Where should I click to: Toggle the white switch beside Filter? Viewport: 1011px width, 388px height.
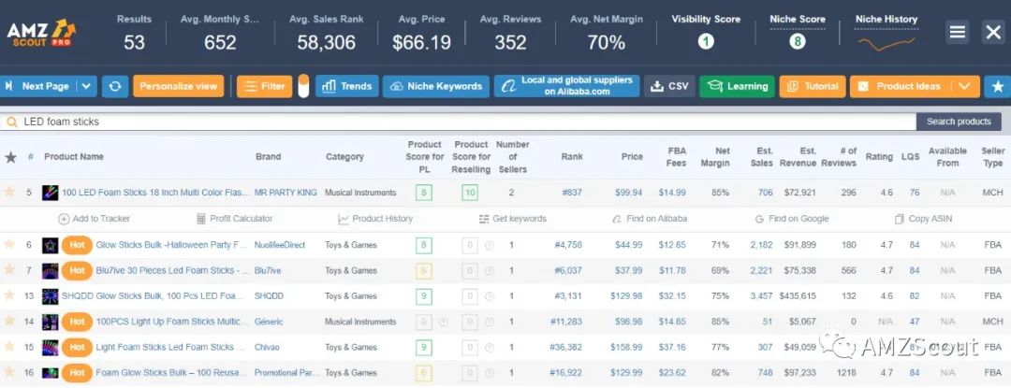point(303,86)
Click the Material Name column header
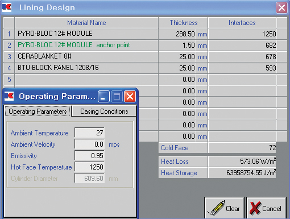290x219 pixels. coord(86,23)
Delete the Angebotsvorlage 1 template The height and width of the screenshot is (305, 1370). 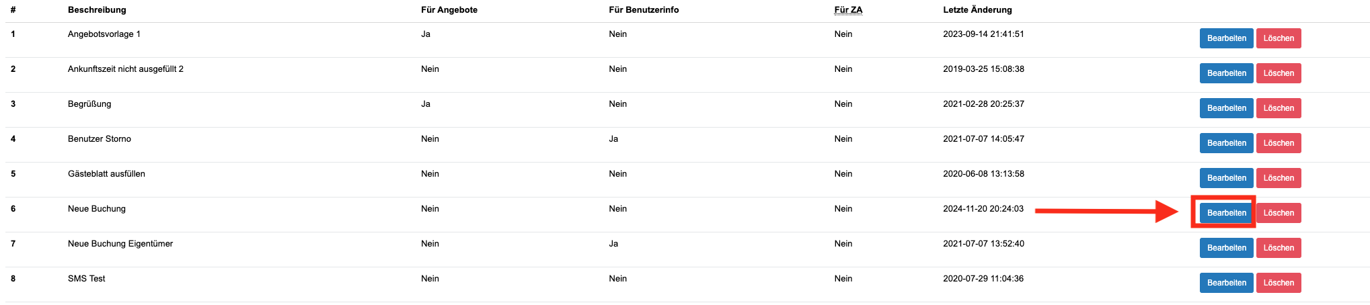click(1278, 38)
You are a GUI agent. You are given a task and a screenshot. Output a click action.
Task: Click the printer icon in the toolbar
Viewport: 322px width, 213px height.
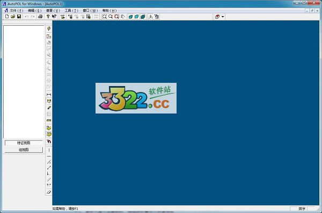point(40,17)
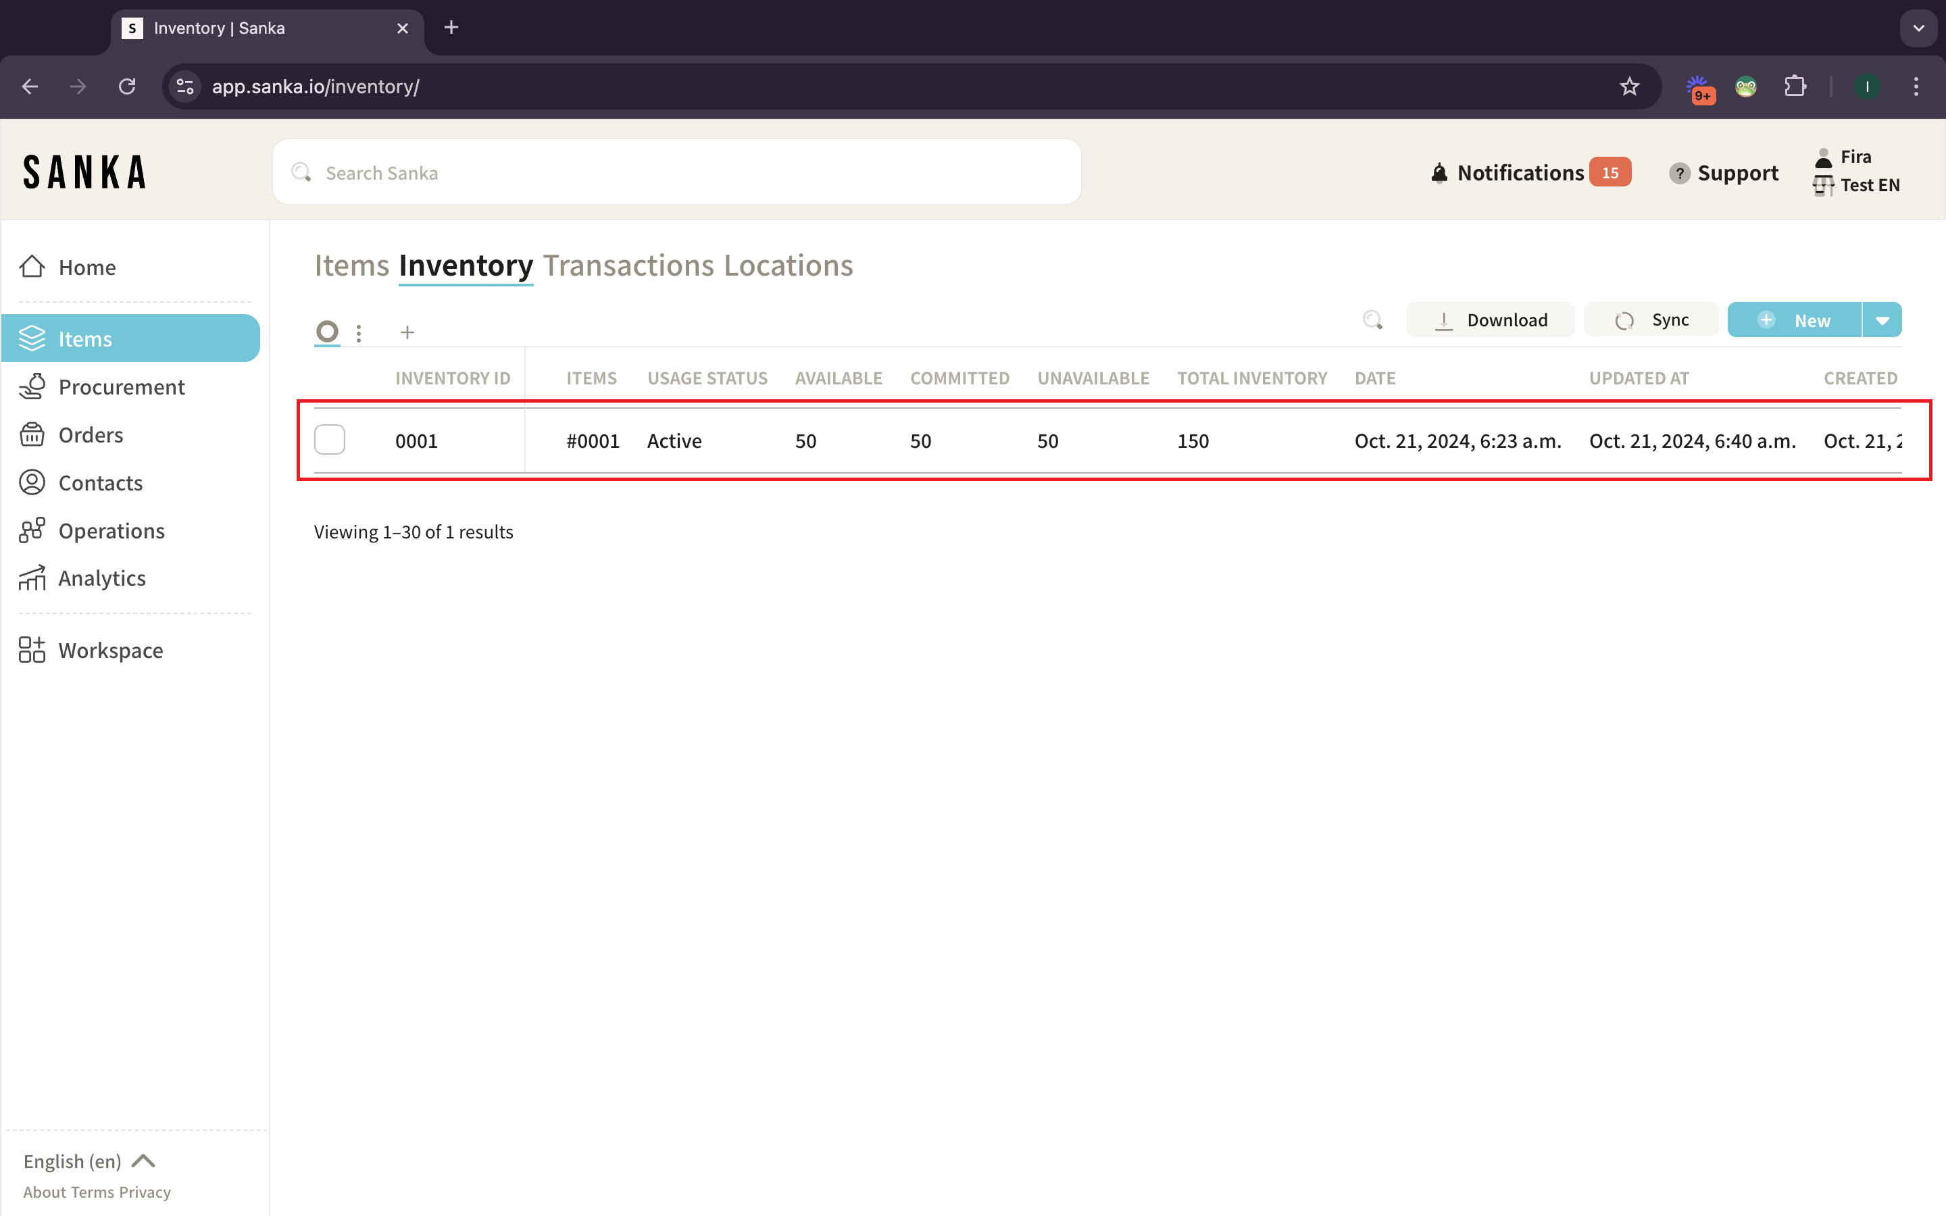Add a new view with plus icon
The width and height of the screenshot is (1946, 1216).
[x=407, y=332]
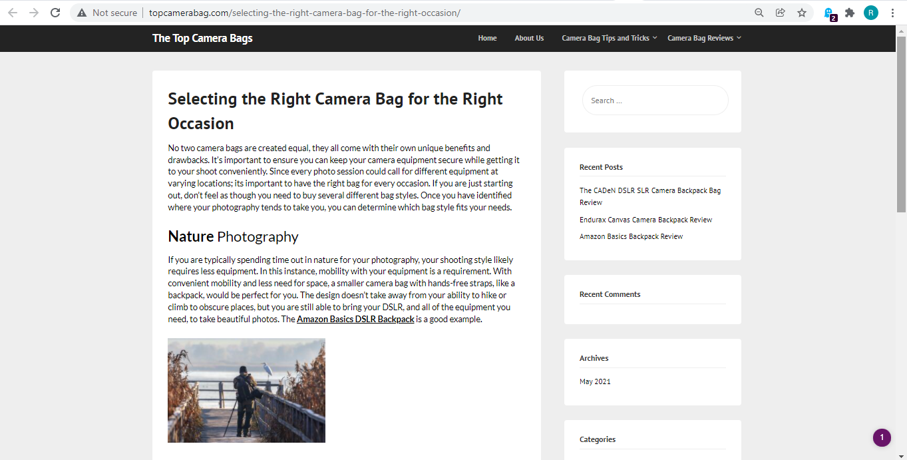This screenshot has height=460, width=907.
Task: Open the About Us page
Action: click(529, 38)
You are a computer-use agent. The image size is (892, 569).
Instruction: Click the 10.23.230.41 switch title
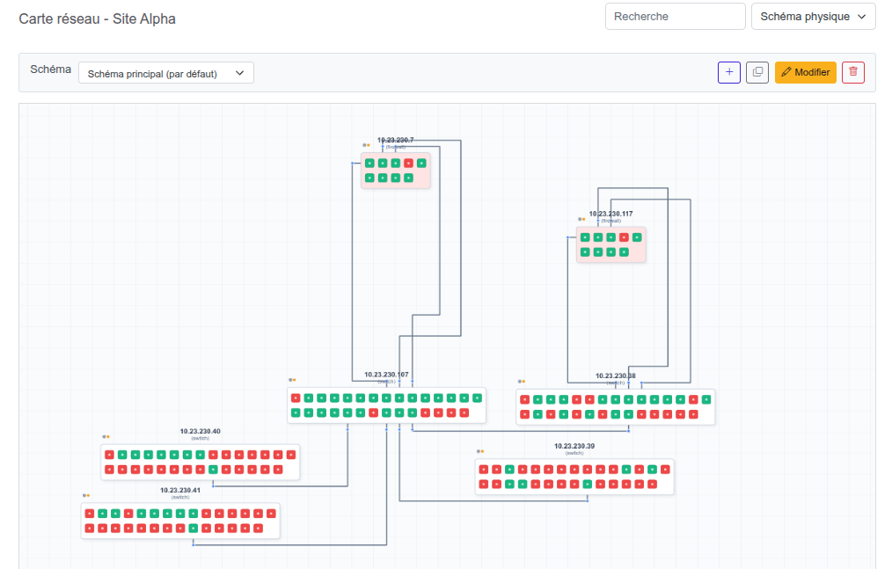tap(180, 490)
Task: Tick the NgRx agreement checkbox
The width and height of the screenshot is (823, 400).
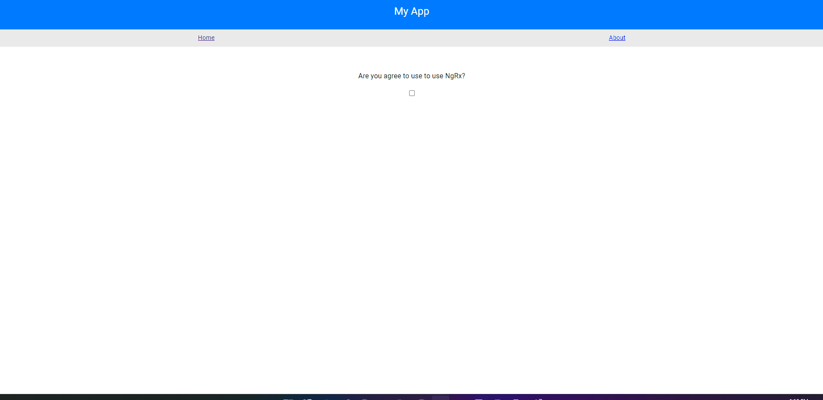Action: point(412,93)
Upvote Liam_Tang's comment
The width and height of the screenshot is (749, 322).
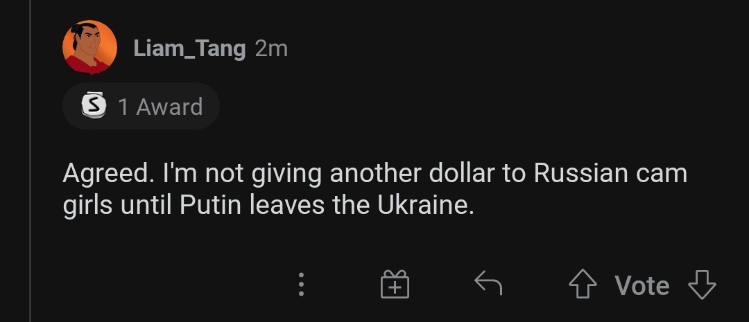point(583,285)
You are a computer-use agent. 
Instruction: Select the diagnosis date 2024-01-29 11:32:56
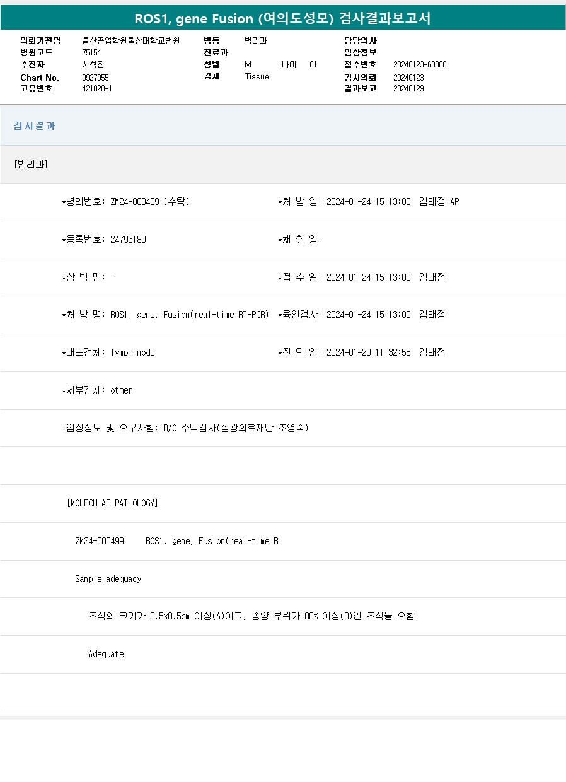[368, 353]
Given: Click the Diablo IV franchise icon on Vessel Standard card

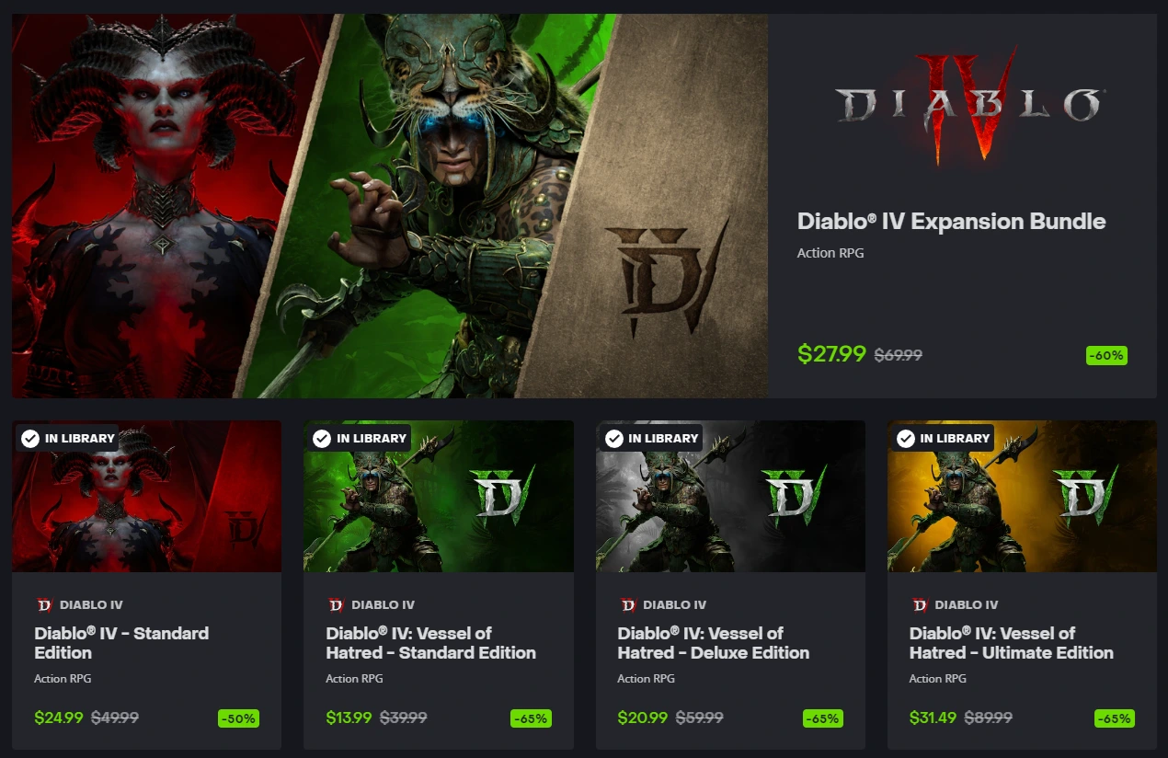Looking at the screenshot, I should click(x=335, y=604).
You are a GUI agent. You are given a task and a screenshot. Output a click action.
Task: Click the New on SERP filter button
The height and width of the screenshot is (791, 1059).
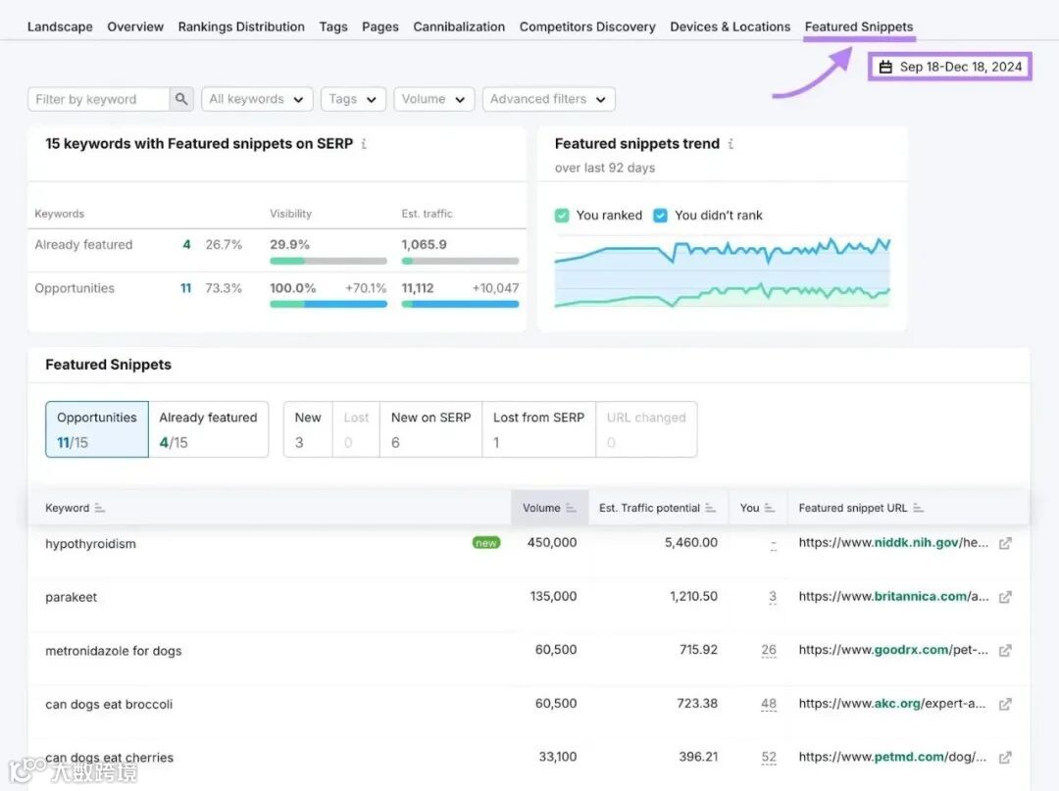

++++++++++

### TASK TO COMPLETE
Count the lines in the rows above that contain the string "switch". Reply with the number only.

### RESULT FOR THIS TASK
2